The wild over-the-topness of this is particularly strange, as there's a lot more drama than there is comedy in the course of this film. I suppose this isn't that surprising, given the focus of the plot, but there's a constant tension between the look-at-me strangeness of what Penn is doing and the genuine emotions at the heart of a lot of the script. Cheyenne is surrounded by people living their lives and coping with their own emotional problems – unrequited love, trouble with their parents, bereavement – and these are, on the whole, sincerely written and convincing played by the large supporting cast. The film is much more about these people and their effect on Cheyenne than it is his search for the war criminal.

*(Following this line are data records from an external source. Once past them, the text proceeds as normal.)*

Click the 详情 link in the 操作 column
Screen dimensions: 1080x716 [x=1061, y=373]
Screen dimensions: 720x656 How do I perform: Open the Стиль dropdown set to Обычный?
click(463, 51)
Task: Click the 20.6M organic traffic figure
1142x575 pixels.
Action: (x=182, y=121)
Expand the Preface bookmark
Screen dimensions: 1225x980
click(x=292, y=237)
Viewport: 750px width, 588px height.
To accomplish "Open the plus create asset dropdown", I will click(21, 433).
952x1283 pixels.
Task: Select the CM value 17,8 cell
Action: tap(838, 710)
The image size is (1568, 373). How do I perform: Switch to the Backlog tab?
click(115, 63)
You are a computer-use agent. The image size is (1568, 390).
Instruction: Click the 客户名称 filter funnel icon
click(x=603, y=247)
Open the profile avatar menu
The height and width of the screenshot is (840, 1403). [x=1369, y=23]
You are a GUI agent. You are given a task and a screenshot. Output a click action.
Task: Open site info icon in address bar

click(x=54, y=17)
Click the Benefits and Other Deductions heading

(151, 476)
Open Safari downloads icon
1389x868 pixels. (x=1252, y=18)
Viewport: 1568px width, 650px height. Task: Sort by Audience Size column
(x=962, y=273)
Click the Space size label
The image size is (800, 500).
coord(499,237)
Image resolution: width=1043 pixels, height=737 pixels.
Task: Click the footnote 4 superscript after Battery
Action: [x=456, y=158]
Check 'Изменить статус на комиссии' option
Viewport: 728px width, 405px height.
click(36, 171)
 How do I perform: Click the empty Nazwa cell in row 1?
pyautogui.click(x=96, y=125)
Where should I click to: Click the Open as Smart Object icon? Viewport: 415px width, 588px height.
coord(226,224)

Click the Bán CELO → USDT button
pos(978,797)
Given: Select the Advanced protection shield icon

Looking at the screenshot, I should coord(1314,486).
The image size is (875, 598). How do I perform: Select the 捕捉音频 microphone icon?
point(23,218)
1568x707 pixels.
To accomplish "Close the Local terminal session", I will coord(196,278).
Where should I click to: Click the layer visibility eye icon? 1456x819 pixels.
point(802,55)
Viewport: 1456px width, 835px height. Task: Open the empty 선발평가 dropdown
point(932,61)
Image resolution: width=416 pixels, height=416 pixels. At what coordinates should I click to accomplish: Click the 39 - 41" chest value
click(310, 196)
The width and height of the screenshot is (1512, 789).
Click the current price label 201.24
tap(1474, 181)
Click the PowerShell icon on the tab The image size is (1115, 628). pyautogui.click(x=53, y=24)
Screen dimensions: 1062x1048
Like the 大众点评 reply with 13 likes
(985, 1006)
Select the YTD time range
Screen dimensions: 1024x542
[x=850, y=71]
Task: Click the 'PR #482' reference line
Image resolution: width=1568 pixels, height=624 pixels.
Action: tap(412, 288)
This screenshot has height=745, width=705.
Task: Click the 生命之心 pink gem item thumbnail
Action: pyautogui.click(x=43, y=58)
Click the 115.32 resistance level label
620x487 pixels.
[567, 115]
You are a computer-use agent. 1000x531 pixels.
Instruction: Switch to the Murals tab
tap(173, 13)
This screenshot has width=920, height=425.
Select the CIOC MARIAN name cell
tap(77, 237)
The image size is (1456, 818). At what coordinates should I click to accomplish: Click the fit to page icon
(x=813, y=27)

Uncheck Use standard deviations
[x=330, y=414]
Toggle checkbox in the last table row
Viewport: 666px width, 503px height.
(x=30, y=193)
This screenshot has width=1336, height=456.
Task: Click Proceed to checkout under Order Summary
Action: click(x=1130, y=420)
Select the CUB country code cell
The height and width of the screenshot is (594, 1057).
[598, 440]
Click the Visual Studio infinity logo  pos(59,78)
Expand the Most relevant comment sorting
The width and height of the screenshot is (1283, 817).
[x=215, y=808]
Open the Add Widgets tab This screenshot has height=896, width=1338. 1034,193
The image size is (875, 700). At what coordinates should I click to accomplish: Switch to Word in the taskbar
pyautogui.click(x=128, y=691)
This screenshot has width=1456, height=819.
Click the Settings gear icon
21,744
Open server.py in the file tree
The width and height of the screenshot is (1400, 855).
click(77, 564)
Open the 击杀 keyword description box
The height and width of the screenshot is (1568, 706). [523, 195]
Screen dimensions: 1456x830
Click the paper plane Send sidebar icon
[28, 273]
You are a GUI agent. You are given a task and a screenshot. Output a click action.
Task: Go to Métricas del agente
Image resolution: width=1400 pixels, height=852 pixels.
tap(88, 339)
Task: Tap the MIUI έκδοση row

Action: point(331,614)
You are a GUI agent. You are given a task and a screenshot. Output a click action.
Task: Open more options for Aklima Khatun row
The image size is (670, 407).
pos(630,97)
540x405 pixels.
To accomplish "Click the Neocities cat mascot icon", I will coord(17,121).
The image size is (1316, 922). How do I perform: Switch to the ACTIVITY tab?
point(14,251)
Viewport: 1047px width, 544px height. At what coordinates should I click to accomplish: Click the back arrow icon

That said, the film isn't completely po-faced and does contain some very funny scenes, but the memorable ones are more serious in tone – most striking is a discussion between Penn and Byrne in which, for the first time, Penn's emotional detachment crumbles and we get a glimpse of the man within for the first time. This is when we start to understand why he still maintains the same outrageously affected appearance he had when he was a teenager – it is a mechanism for hiding from the world, from time, and from himself, and the rest of the film is about how he slowly reconnects with all these things.
This is a visually brilliant film, with impeccably composed shots and lustrous cinematography throughout – the southern USA looks gorgeous on the screen, suburban Dublin perhaps less so. For a while I wondered if this wasn't just another showy-offy film like (possibly) There Will Be Blood, with Penn going into method overload and the cameraman and director running amuck in their own departments too. But in the end I'm not sure if that's the case. The road-movie element is a little bit hackneyed, and the quest plotline also far from original, but the character studies and scenes along the way add up to create a quietly moving composite portrait of human emotional frailty.
Even so, I'm not sure This Must Be The Place isn't a bit less than the sum of its parts, for all that it's more about the journey than the denouement. And perhaps the filmmakers felt the same thing – the very end of the film feels like an attempt to be enigmatic and provoke discussion amongst the audience. I'm not sure what it means; the obvious answer has the drawback of seeming wildly implausible, but the film doesn't point towards any others.
Nevertheless, this is an engaging and entertaining film, even if it never quite completely comes together as a coherent whole. Anyone going solely by appearances is probably not going to take it seriously – which is a shame, because I think it deserves at least that much.